電子帳簿保存法を初心者向け解説|1人社長が税理士相談で整えた5対応

電子帳簿保存法の対応で悩んでいませんか?「何から手をつければいいかわからない」という初心者の方は多く、特に1人社長は情報収集から対応まで一人でこなす必要があります。私はAFP・宅地建物取引士として法人を経営する立場から、税理士相談を経て5つの対応を整えました。本記事では、その実体験をもとに電子帳簿保存法の基本と具体的な対応手順を解説します。

電子帳簿保存法の3区分とは|初心者が最初に押さえる全体像

「電子帳簿等保存」「スキャナ保存」「電子取引」の違い

電子帳簿保存法(正式名称:電子計算機を使用して作成する国税関係帳簿書類の保存方法等の特例に関する法律)は、大きく3つの区分で構成されています。初心者がまず理解すべきは、この3区分が「何を保存するか」でまったく異なるルールを持つという点です。

第1区分の「電子帳簿等保存」は、会計ソフトなどで作成した仕訳帳・総勘定元帳などの国税関係帳簿を、電子データのまま保存するルールです。第2区分の「スキャナ保存」は、紙で受け取った領収書・請求書などをスキャンして電子データとして保存するルールを指します。そして第3区分の「電子取引」は、メールやクラウドサービスで受け取った請求書・領収書データをそのまま電子保存しなければならないという、2024年1月以降は猶予措置が終了した義務的対応です。

私が法人化した際、最初に税理士から「電子取引の保存要件は待ったなしですよ」と言われました。3区分の中で唯一「任意」ではなく「義務」であることを、当時はしっかり理解できていなかったのです。

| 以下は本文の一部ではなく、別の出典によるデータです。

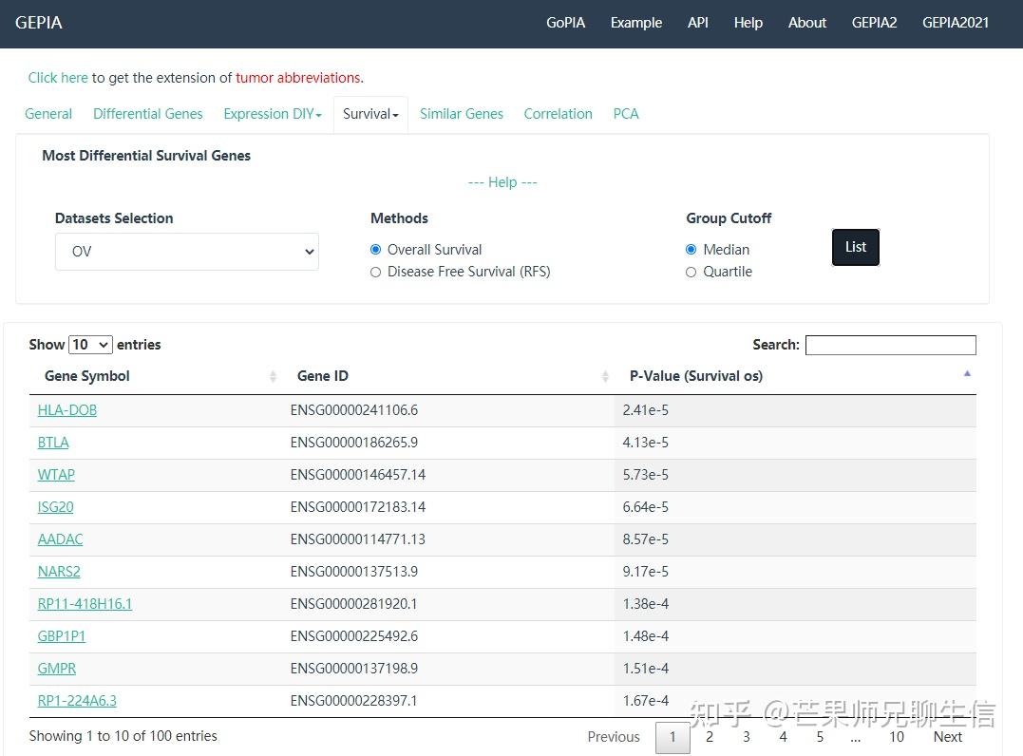Click the table Search field
Viewport: 1023px width, 756px height.
pos(890,346)
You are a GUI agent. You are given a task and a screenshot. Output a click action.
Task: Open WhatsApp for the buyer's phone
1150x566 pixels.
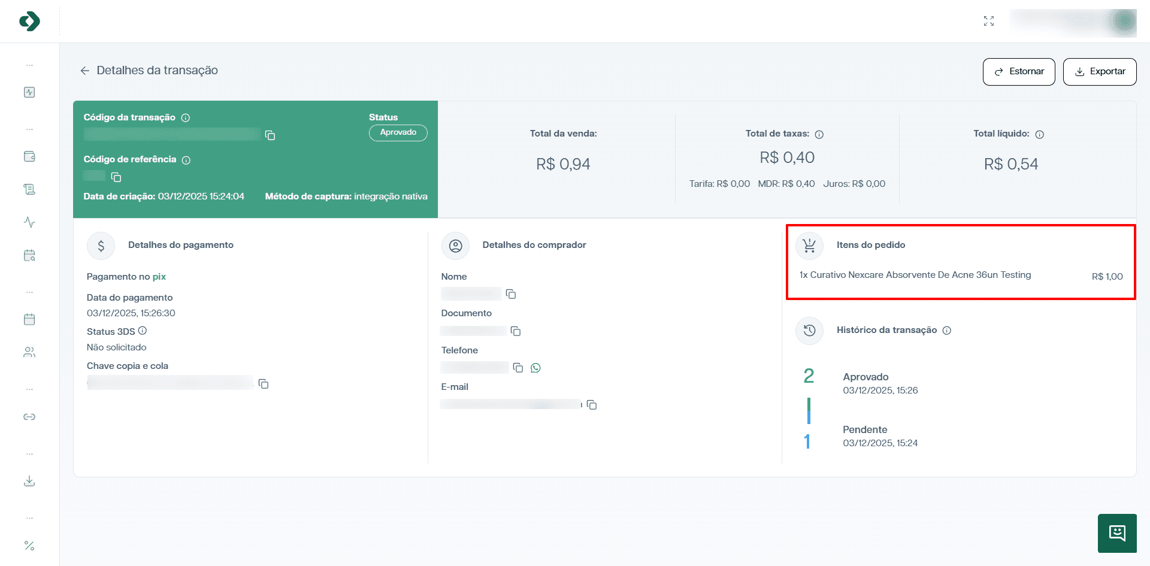tap(535, 368)
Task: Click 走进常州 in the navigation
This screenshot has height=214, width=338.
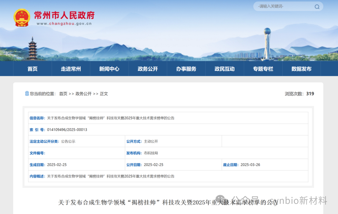Action: tap(71, 69)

2024年以降に義務化された「電子取引」保存要件の核心

電子取引の保存要件として、国税庁が定める要件は主に「真実性の確保」と「可視性の確保」の2点です。真実性の確保とは、データが改ざんされていないことを証明できる仕組みを整えること。具体的には、タイムスタンプの付与・訂正削除ができないシステムの利用・訂正削除の記録が残るシステムの利用・社内での訂正削除防止規程の整備、のいずれかを選択します。

可視性の確保とは、税務調査などで求められた際にデータを速やかに確認・出力できる状態にしておくことです。ファイル名に「日付・取引先名・金額」を含めて管理する方法が、小規模事業者向けに認められています(2024年1月施行の改正以降も継続)。

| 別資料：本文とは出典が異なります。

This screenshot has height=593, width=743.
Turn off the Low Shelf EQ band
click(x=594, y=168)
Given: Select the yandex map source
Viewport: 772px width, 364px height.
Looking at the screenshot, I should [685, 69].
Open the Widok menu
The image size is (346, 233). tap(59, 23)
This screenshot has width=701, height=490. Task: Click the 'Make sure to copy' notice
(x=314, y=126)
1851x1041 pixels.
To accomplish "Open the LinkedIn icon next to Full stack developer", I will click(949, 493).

電子帳簿保存法の対応手順として、まず自社が「どのルートで請求書・領収書を受け取っているか」を洗い出すことが出発点になります。私の場合、インバウンド民泊事業の性質上、予約プラットフォームからの入金明細・各種サービスの請求書がすべてメールやWEB画面で届くため、電子取引の保存要件への対応が急務でした。

私が税理士相談で整えた5対応|1人社長の実体験レポート

法人化時の税理士面談で判明した「自己流対応」の危うさ

私、Christopherは2026年に東京都内で法人を設立しました。資本金100万円・社員は私1人という典型的な1人社長です。法人化前の個人事業主時代は、AFPとして保険代理店で富裕層や経営者の税務相談に関わってきたこともあり、「税務のことはある程度わかっている」という自信がありました。しかしそれが、落とし穴でした。

法人化後、都内の税理士事務所(複数社比較した結果、法人顧問料が月額2万円台から対応してくれる事務所を選びました)と面談した際、最初に指摘されたのが電子取引データの保存方法でした。「Gmailに届いた請求書を都度ダウンロードしているだけでは、検索要件を満たしていないケースがあります」という一言で、私の自己流対応が崩れたのです。

保険代理店時代、経営者の顧客から「電子帳簿保存法の対応がよくわからない」という声を何度も聞いていました。当時の私は「税理士に聞いてください」と答えるだけでしたが、自分が経営者になって初めて、その「わからなさ」を体感しました。

税理士相談後に実装した5つの具体的対応

税理士との面談を重ねた結果、私が実際に整えた対応は以下の5つです。単なる理論ではなく、実際に私が導入・運用している内容として紹介します。

対応①:電子取引データの保存フォルダ設計
クラウドストレージに「年度→月→取引先名」の階層フォルダを作成し、ダウンロードと同時に「20260401_○○社_30000」のようにファイル名を統一しました。これは税理士から「検索性の確保」として推奨された方法です。

対応②:訂正削除防止規程の作成
税理士事務所が提供するテンプレートを基に、自社用の「電子取引データの訂正削除に係る事務処理規程」を1枚作成しました。クラウドの操作ログが残る環境であれば実態的な対応になるとの助言を受けています。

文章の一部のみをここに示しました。